◆ TASK GOAL
Repeat the data from the line with "This screenshot has" to the line with "pos(359,288)", including both of those lines, and leave the pictures out.

◆ EXERCISE MATERIAL
- - - - -

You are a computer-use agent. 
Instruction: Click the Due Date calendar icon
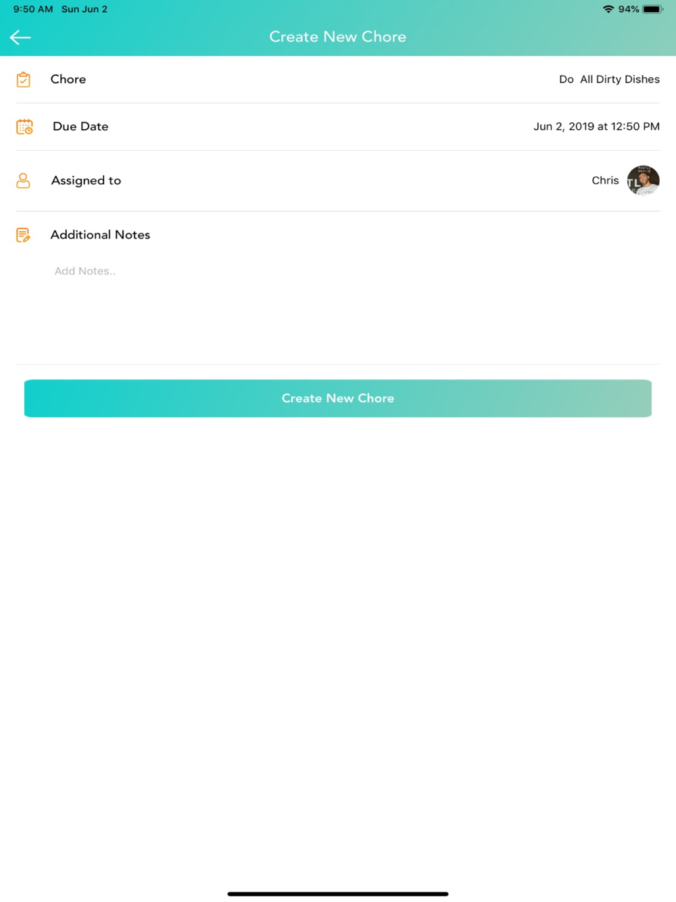click(24, 126)
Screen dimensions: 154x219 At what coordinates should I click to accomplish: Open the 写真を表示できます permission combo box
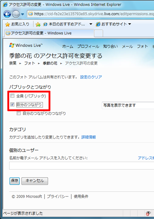tap(128, 105)
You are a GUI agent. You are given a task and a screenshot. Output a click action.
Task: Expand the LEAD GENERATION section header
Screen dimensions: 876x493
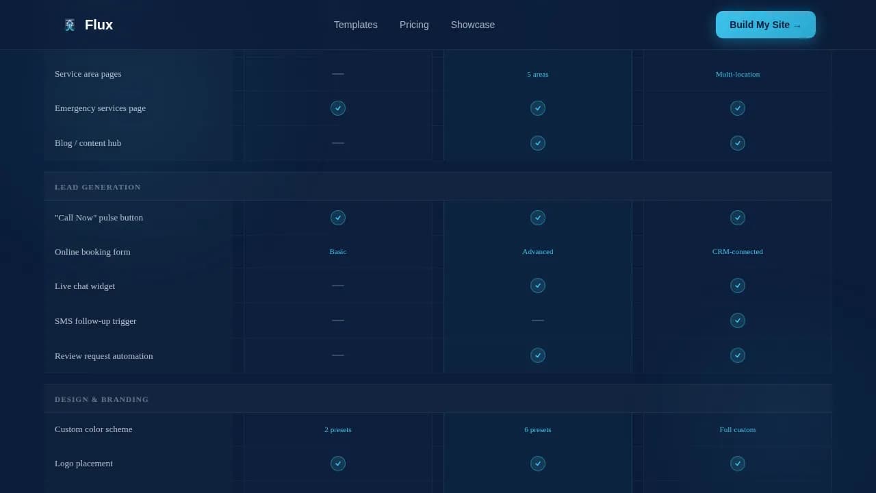[98, 186]

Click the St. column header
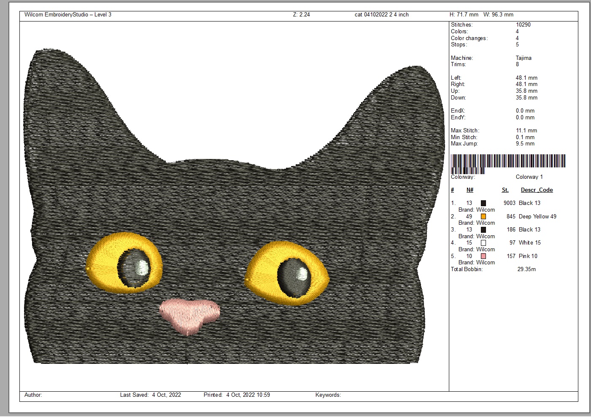point(505,190)
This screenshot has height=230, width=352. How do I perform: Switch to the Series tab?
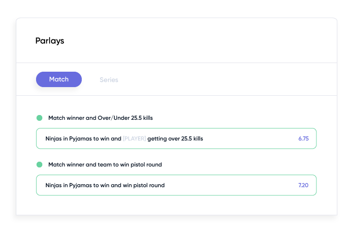(109, 80)
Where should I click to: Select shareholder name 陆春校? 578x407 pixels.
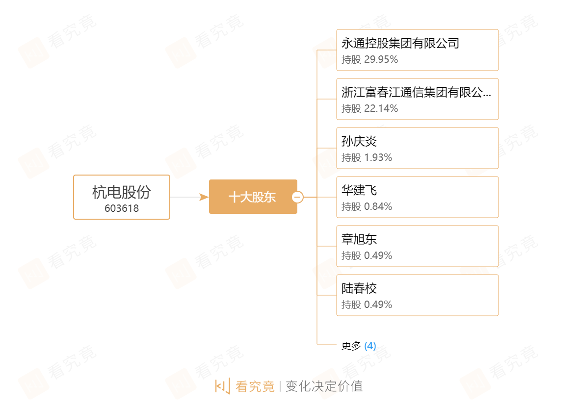pos(359,288)
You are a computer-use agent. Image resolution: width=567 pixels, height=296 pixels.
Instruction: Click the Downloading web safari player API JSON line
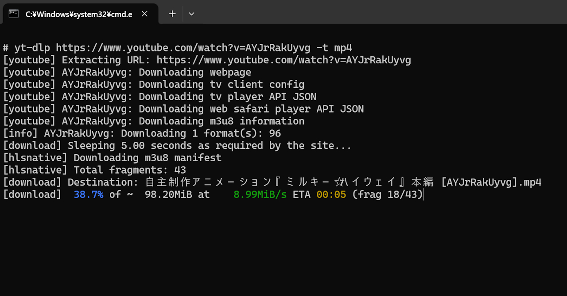251,109
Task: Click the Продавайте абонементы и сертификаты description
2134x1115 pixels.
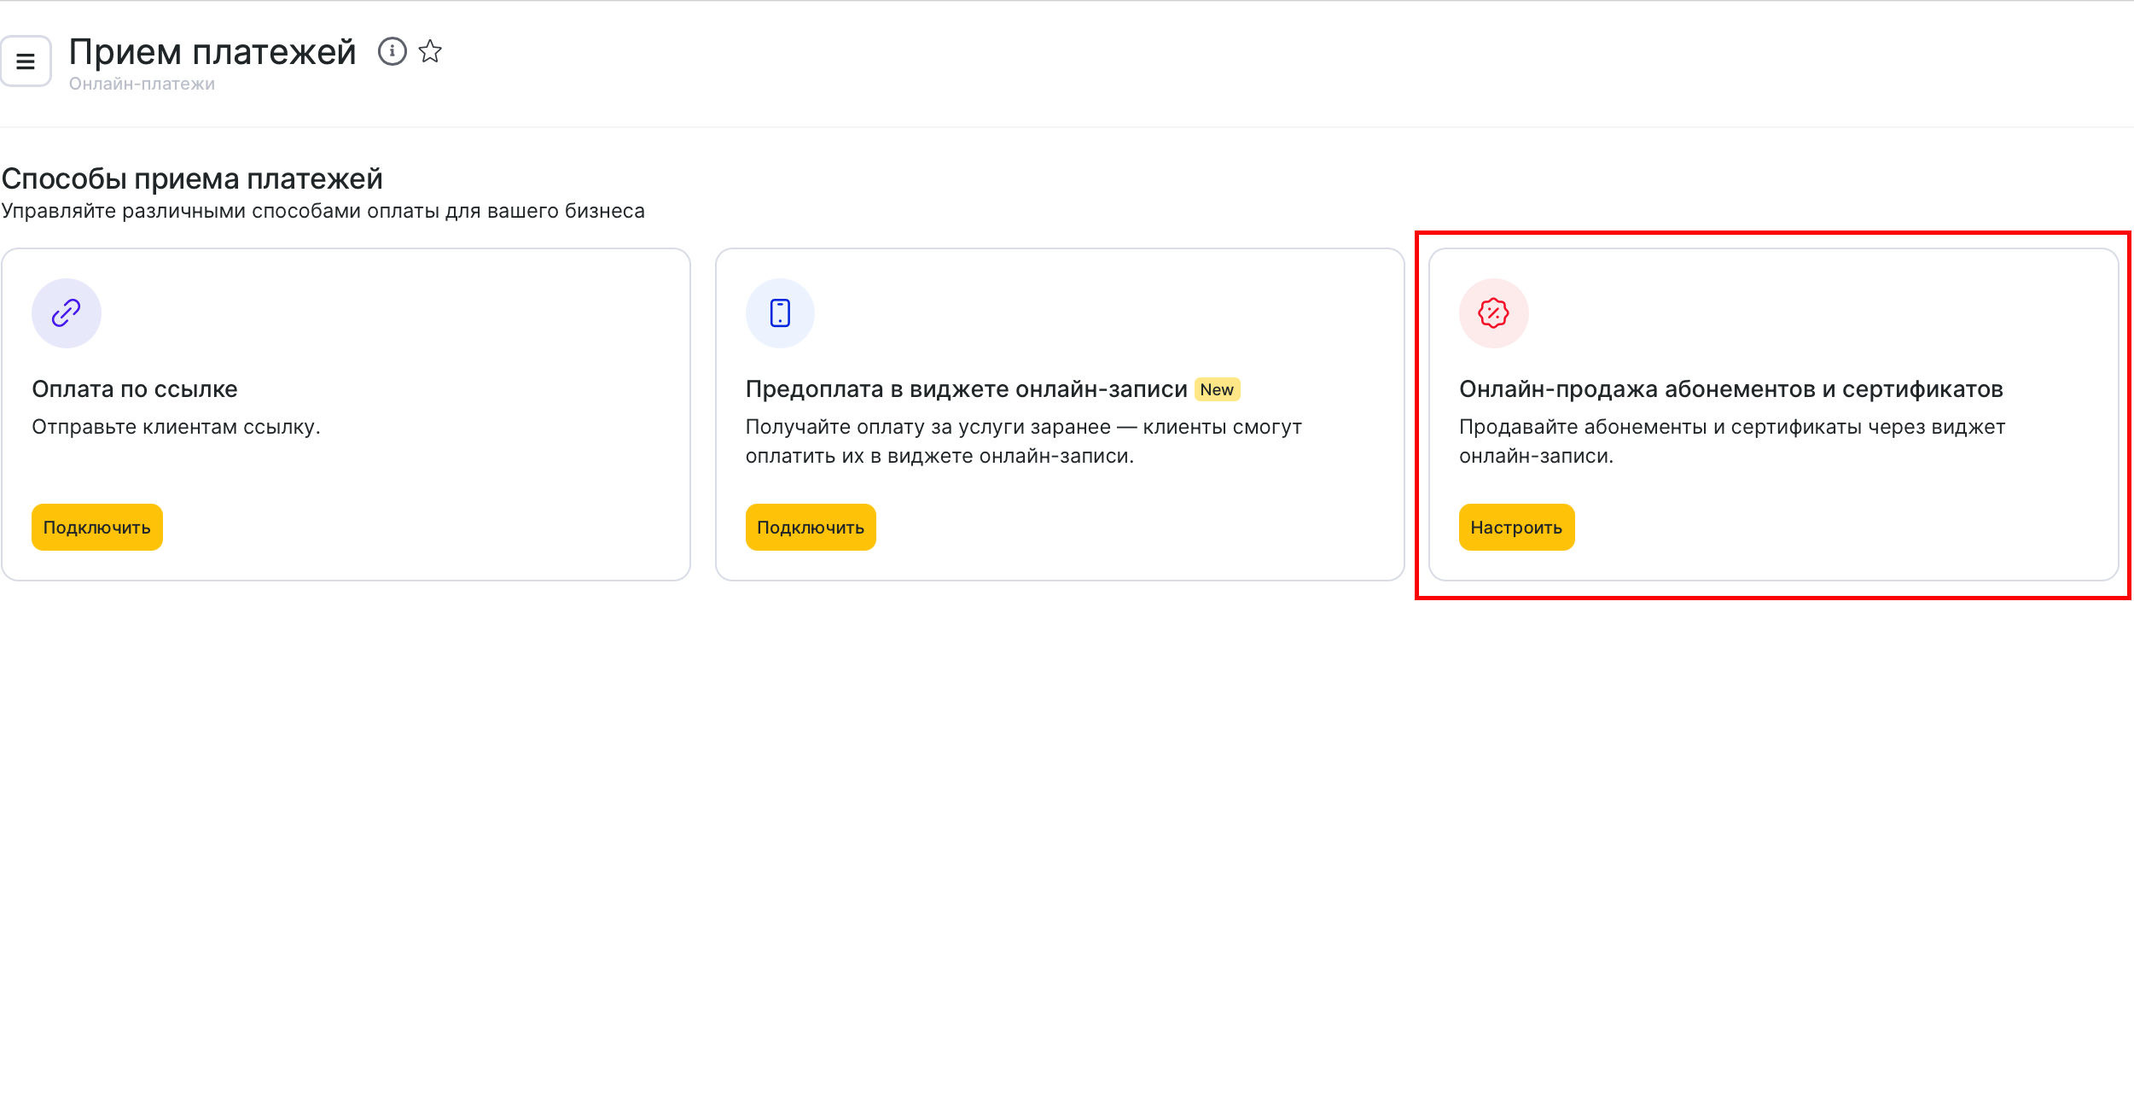Action: tap(1731, 441)
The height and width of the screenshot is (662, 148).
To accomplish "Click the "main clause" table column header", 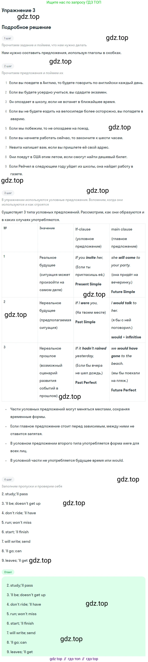I will [122, 229].
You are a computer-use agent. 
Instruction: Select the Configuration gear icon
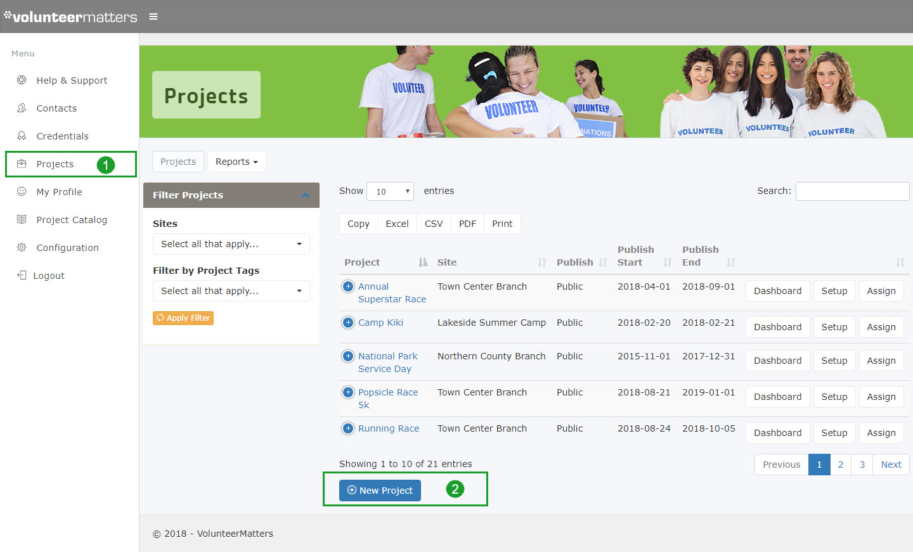point(21,247)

- - - - -

◆ TASK SOLUTION
This screenshot has height=230, width=352. How do I perform: Switch to the Series tab?
(109, 80)
Where should I click to: Select shareholder name 陆春校? 578x407 pixels.
pos(359,288)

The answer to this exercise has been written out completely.